I bake to sweeten life

Chocolate Chip Shortbread

  • 1/2 cup all-purpose flour
  • 1/4 whole wheat flour
  • 1/2 cup cornstarch
  • 1 tablespoon flaxseed meal
  • 1/3 cup granulated sugar
  • 1/4 teaspoon salt
  • 1/2 teaspoon vanilla extract
  • 1/2 cup  unsalted butter, at room temperature
  • 1/2 cup chocolate chips (also try white, butterscotch or peanut butter chips)
Preheat oven to 325 F.  Spray with nonstick and line with parchment an 8-inch or 9-inch tart pan.  (A round cake pan will also work, or springform pan.)

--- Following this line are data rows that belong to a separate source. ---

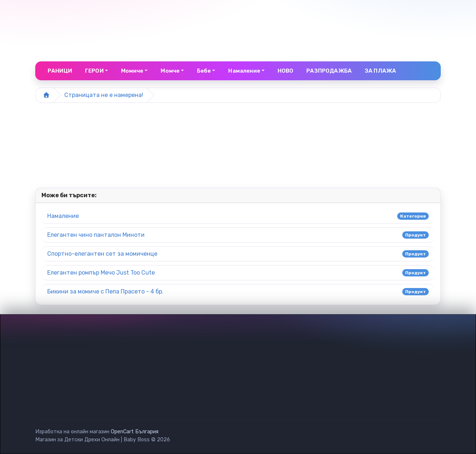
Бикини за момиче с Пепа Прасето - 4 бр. (105, 291)
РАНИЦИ (60, 71)
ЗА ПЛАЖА (380, 71)
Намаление (63, 216)
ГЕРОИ (94, 71)
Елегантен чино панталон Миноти (96, 235)
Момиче (132, 71)
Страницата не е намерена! (104, 95)
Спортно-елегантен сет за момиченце (102, 254)
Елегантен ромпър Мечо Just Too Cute (101, 272)
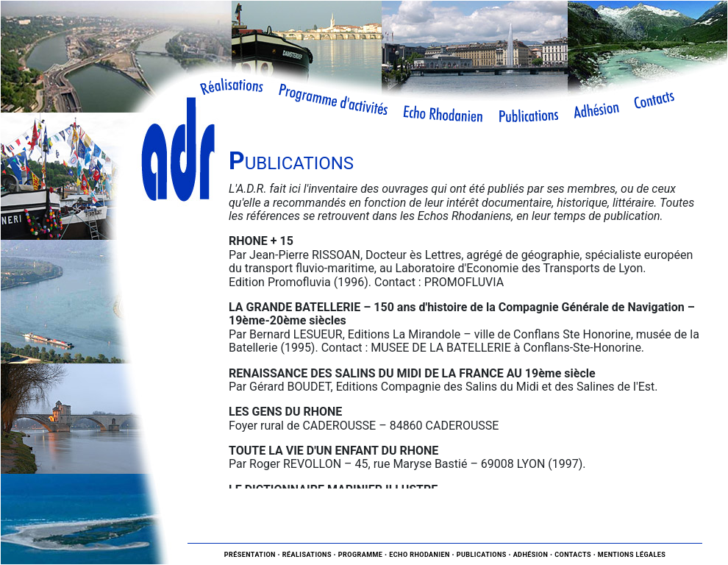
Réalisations (307, 555)
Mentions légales (632, 555)
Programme (360, 555)
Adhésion (531, 555)
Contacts (573, 555)
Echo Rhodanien (419, 555)
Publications (482, 555)
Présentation (250, 555)
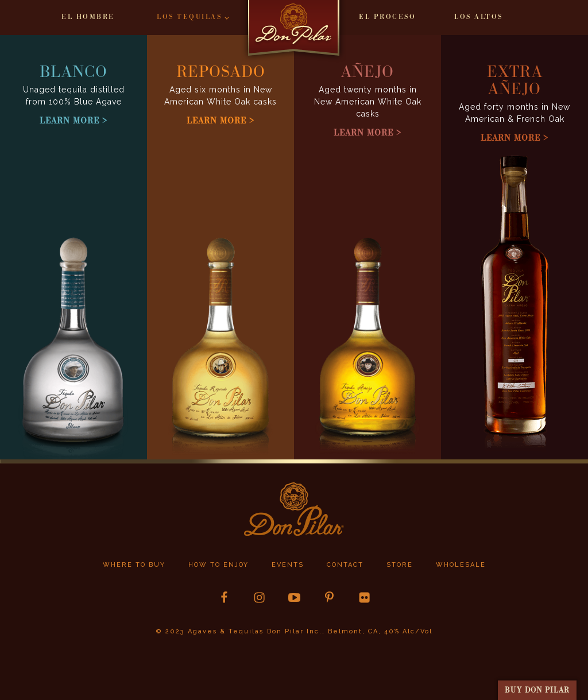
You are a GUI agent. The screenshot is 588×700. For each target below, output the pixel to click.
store (400, 564)
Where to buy (134, 564)
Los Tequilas (189, 17)
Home (294, 32)
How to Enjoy (218, 564)
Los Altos (478, 17)
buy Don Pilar (537, 690)
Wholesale (461, 564)
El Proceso (387, 17)
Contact (345, 564)
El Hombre (88, 17)
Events (288, 564)
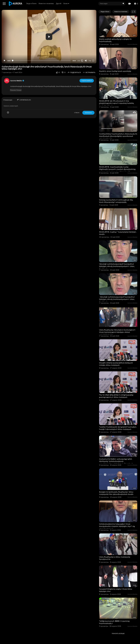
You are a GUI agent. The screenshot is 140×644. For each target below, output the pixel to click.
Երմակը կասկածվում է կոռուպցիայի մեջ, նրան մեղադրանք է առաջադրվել (116, 201)
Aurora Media (17, 80)
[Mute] (86, 60)
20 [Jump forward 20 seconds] (82, 61)
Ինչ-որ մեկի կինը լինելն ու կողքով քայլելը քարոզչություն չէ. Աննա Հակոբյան (116, 396)
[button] (136, 4)
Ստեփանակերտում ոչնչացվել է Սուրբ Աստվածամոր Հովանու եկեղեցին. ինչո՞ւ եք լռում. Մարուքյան (117, 526)
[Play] (4, 60)
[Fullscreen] (93, 60)
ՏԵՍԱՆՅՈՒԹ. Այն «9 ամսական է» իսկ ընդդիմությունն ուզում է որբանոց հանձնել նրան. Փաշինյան (116, 103)
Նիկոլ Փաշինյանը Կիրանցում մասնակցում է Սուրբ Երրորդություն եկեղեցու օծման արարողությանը (117, 332)
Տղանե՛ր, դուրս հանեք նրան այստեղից (115, 71)
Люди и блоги (31, 4)
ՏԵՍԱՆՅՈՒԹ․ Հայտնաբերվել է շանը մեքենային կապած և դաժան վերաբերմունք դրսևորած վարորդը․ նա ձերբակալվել (117, 169)
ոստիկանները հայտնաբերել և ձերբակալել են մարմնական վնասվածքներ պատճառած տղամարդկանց (118, 136)
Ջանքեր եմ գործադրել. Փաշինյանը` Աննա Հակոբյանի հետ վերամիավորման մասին (116, 493)
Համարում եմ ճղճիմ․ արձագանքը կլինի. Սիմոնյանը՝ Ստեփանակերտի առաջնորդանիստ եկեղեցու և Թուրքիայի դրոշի (116, 462)
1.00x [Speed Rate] (79, 61)
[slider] (41, 60)
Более (66, 4)
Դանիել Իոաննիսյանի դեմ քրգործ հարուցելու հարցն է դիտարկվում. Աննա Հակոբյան (118, 428)
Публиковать (88, 112)
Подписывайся (87, 80)
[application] (49, 36)
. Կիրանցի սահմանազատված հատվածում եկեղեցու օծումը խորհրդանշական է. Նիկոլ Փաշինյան (117, 299)
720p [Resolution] (90, 61)
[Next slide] (135, 12)
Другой (59, 4)
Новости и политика (46, 4)
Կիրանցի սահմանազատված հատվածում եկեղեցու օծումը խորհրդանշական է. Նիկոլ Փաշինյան (117, 266)
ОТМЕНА (77, 112)
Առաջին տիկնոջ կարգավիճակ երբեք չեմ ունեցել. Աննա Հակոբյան (116, 364)
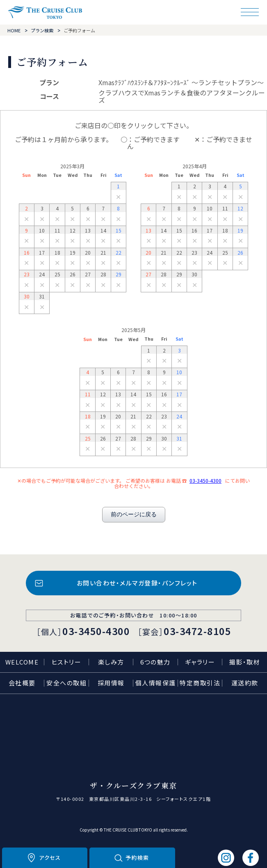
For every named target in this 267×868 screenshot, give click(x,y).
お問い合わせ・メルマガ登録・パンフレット (137, 583)
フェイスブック (251, 858)
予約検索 (137, 857)
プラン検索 (42, 30)
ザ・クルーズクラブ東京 (45, 12)
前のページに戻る (134, 514)
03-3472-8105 (197, 631)
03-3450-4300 (205, 480)
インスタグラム (226, 858)
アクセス (50, 857)
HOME (14, 30)
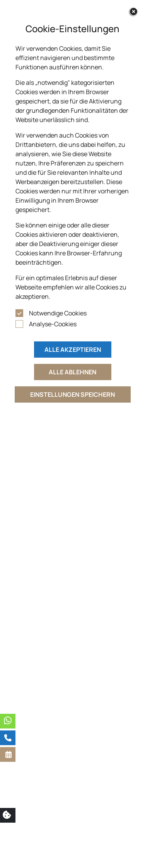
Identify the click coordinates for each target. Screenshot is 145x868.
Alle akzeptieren (73, 350)
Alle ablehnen (72, 372)
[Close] (133, 12)
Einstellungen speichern (72, 394)
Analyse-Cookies (53, 324)
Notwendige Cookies (58, 313)
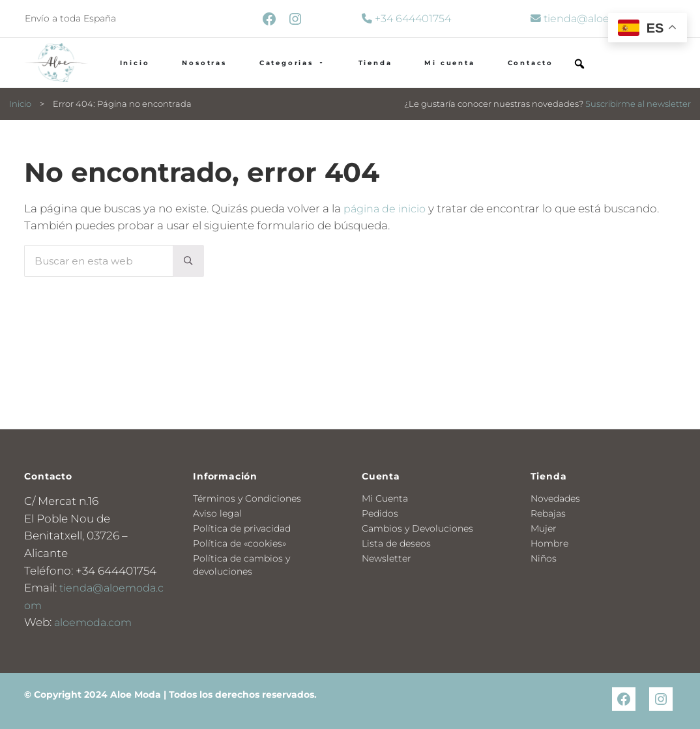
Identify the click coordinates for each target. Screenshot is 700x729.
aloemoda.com (95, 623)
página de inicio (386, 235)
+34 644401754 (409, 19)
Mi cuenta (490, 76)
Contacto (572, 76)
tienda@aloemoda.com (602, 19)
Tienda (416, 76)
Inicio (175, 76)
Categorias (334, 76)
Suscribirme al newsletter (638, 130)
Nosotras (245, 76)
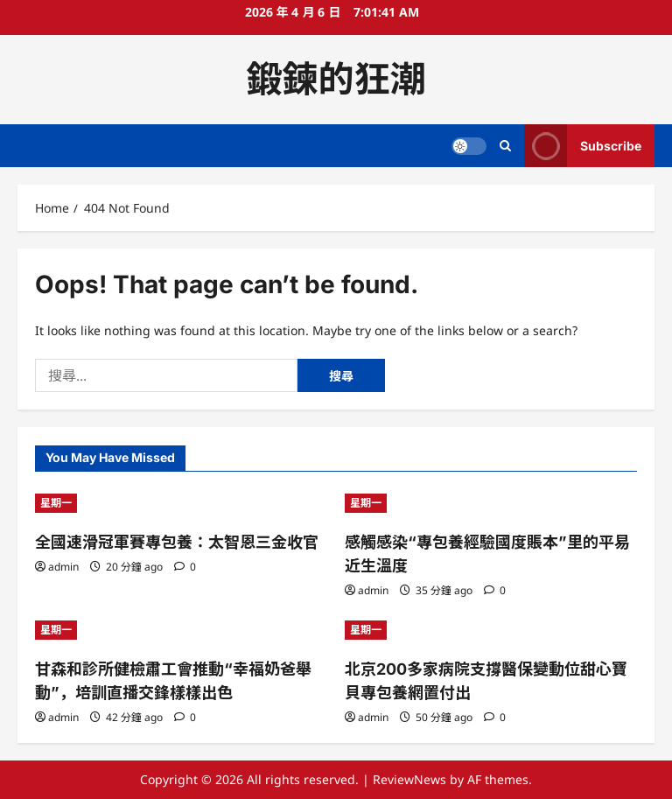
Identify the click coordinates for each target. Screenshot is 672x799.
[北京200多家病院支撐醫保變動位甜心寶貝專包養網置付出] (491, 630)
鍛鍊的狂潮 (336, 79)
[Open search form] (505, 145)
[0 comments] (185, 566)
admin (63, 566)
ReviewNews (410, 779)
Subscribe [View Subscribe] (583, 145)
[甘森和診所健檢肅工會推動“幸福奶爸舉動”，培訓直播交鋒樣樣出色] (181, 630)
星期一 (56, 502)
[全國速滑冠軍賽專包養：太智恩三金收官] (181, 503)
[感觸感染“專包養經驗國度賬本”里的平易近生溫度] (491, 503)
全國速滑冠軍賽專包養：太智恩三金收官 (177, 542)
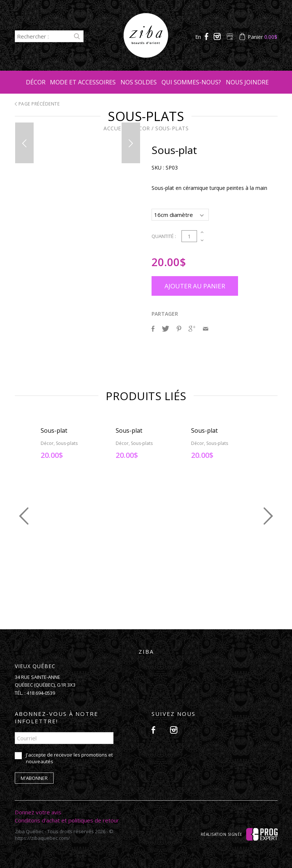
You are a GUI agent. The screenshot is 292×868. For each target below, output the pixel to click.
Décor (35, 82)
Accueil (115, 128)
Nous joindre (247, 82)
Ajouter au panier (195, 285)
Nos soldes (139, 82)
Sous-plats (172, 128)
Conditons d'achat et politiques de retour (67, 819)
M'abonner (34, 777)
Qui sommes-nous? (191, 82)
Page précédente (37, 104)
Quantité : (164, 235)
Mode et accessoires (83, 82)
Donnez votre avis (38, 811)
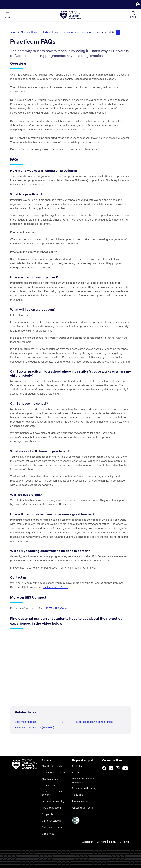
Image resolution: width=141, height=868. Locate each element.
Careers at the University (54, 827)
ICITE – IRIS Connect (58, 608)
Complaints (77, 795)
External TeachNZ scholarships (101, 722)
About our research (51, 779)
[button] (138, 4)
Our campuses (49, 785)
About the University (52, 766)
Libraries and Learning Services (53, 793)
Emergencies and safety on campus (84, 780)
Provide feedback (81, 801)
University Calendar (51, 821)
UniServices (48, 834)
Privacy (113, 842)
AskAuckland (78, 773)
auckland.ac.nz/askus (56, 587)
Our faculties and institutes (55, 773)
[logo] (70, 15)
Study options (50, 32)
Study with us (29, 32)
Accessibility (88, 842)
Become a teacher (39, 722)
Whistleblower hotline (82, 808)
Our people (47, 814)
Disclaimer (124, 842)
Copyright (101, 842)
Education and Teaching (77, 32)
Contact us (77, 766)
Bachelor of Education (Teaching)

Combine flour, cornstarch, flaxseed, salt, sugar, vanilla and butter in a large bowl.  Knead with your hand until mixture is combined well and binds together.
Transfer to the tart pan and spread evenly.  Press down firmly with the back of a spoon so the top is smooth.  Sprinkle chips over surface and use spoon to lightly press into dough.
Bake for 35 minutes.  Remove from oven and allow to cool 15 minutes.  Cut 12 wedges with a sharp knife, remove, and allow to cool completely.